Although California price appreciation slowed in 2016, homeowners still gained about twice as many equity dollars as the national average. San Francisco remains the country’s leader in that respect, with virtually all homeowners in positive-equity territory at the end of last year.
According to CoreLogic’s latest home-equity report, price gains pushed the number of U.S. households with equity to 48 million in the fourth quarter, which represents 93.8 percent of properties with a mortgage. That’s a slight gain from the third quarter of 2016, when 93.7 percent of households — 47.9 million homeowners — had equity.
Homeowners gained a total of $783 billion in equity in 2016, up 11.7 percent from the previous year. Nationwide, individual mortgage holders earned an average of $13,700 year over year in the fourth quarter.
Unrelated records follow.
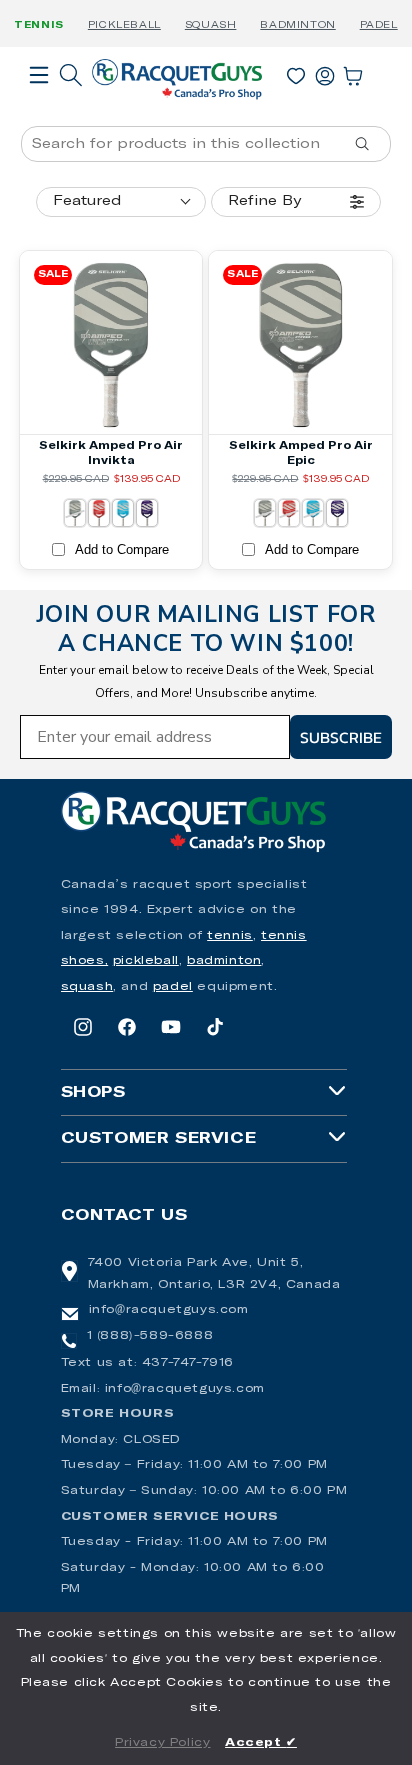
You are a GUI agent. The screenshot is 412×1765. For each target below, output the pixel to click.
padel (173, 987)
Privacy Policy (162, 1743)
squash (87, 987)
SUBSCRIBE (341, 737)
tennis (230, 936)
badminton (224, 961)
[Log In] (325, 72)
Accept (261, 1743)
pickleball (146, 961)
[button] (39, 103)
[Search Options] (370, 144)
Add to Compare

“The equity build-up has been supported by home-price growth and paydown of principal” CoreLogic Chief Economist Dr. Frank Nothaft said in a statement. “The CoreLogic Home Price Index for the U.S. rose 6.3 percent over the year ending December 2016. Further, about one-fourth of all outstanding mortgages have a term of 20 years or less, which amortize more quickly than 30-year loans and contribute to faster equity accumulation.”
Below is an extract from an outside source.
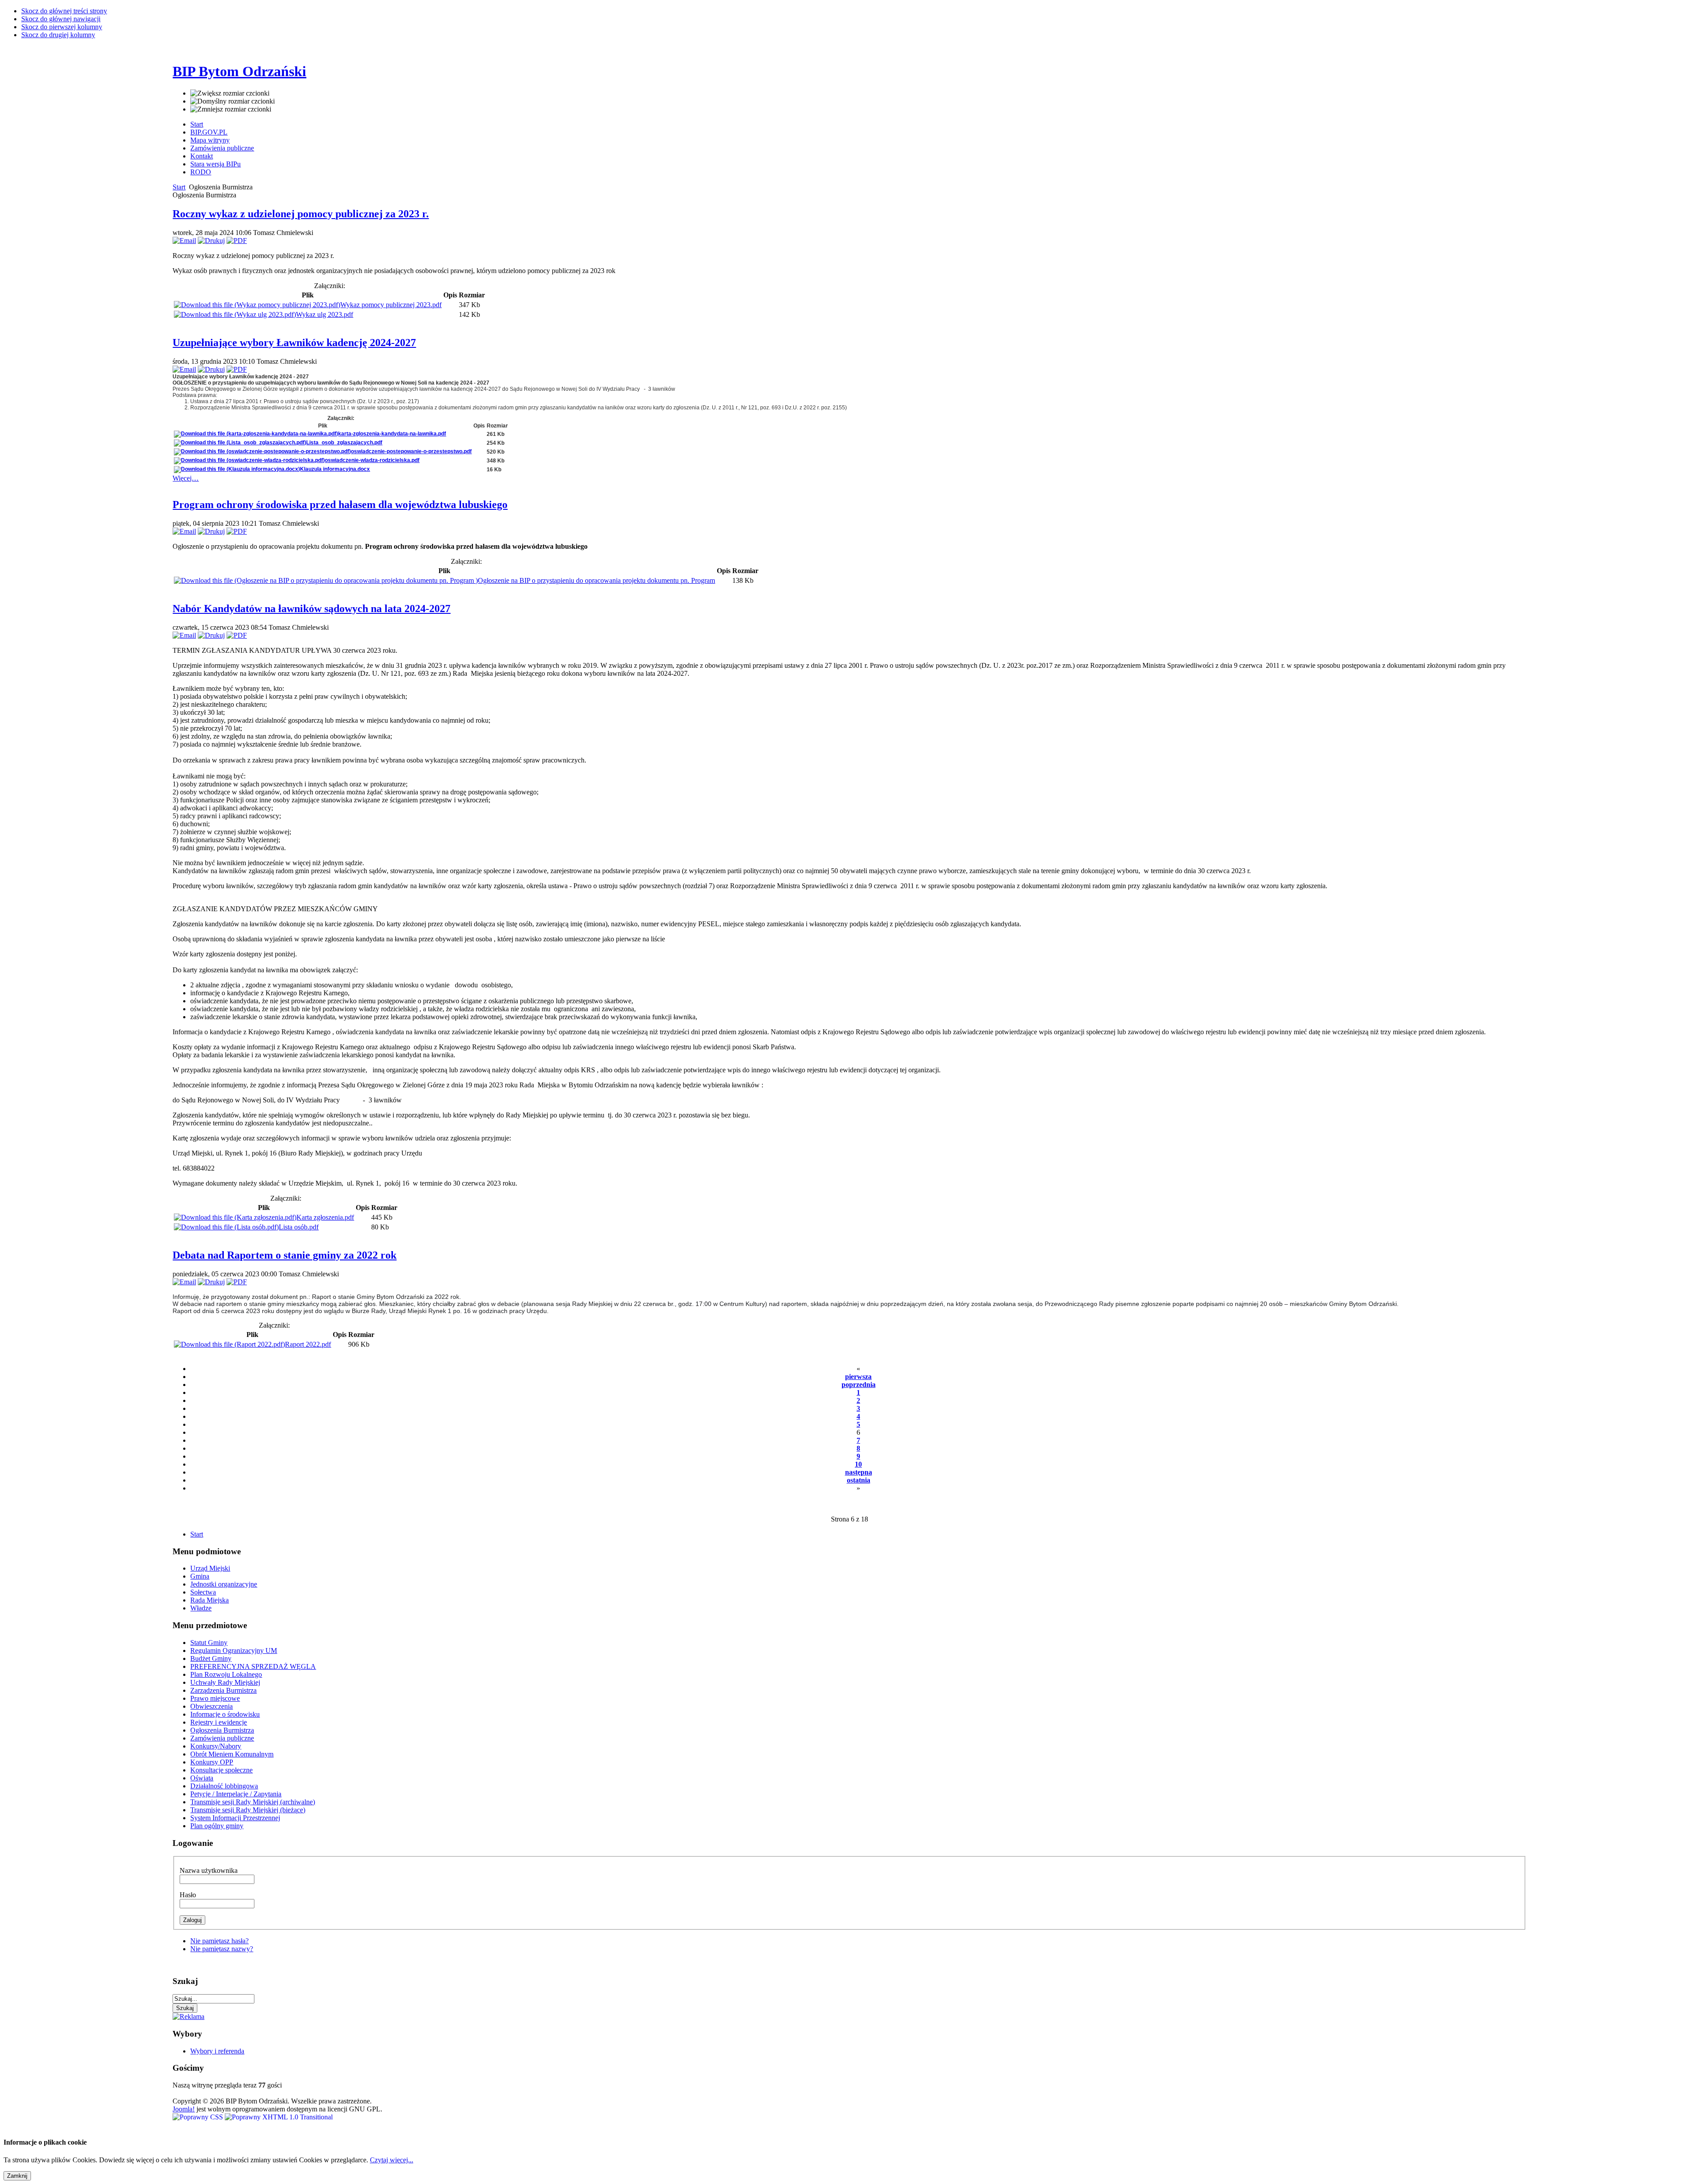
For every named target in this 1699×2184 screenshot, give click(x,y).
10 (858, 1464)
CoreLogic says that 95.4 percent of California homeowners have equity, up from 95.2 percent in the third quarter. Statewide, 4.6 percent of mortgage holders have negative equity, compared with the national average of 6.2 percent.
Thanks to high home prices, Californians with a mortgage gained an average of $26,000 on an annual basis, the third most in the U.S. behind Washington and Oregon. Golden State home prices appreciated by 5.8 percent in 2016, compared with about 10 percent in the Pacific Northwest.
As in CoreLogic’s third-quarter 2016 home-equity report, the San Francisco-Redwood City-South San Francisco metro area again tops the U.S. for most owners with equity, at 99.4 percent. The region also had the nation’s fewest owners with negative equity — 0.6 percent — as well as its lowest loan-to-value ratio.
The Bay Area also has more equity-rich homeowners, those with more than 50 percent equity, than any other place in the country. According to ATTOM Data Solutions’ Year-End 2016 U.S. Home Equity & Underwater Report, about half of of homeowners in the San Jose and San Francisco metro areas are equity rich, roughly double the national average.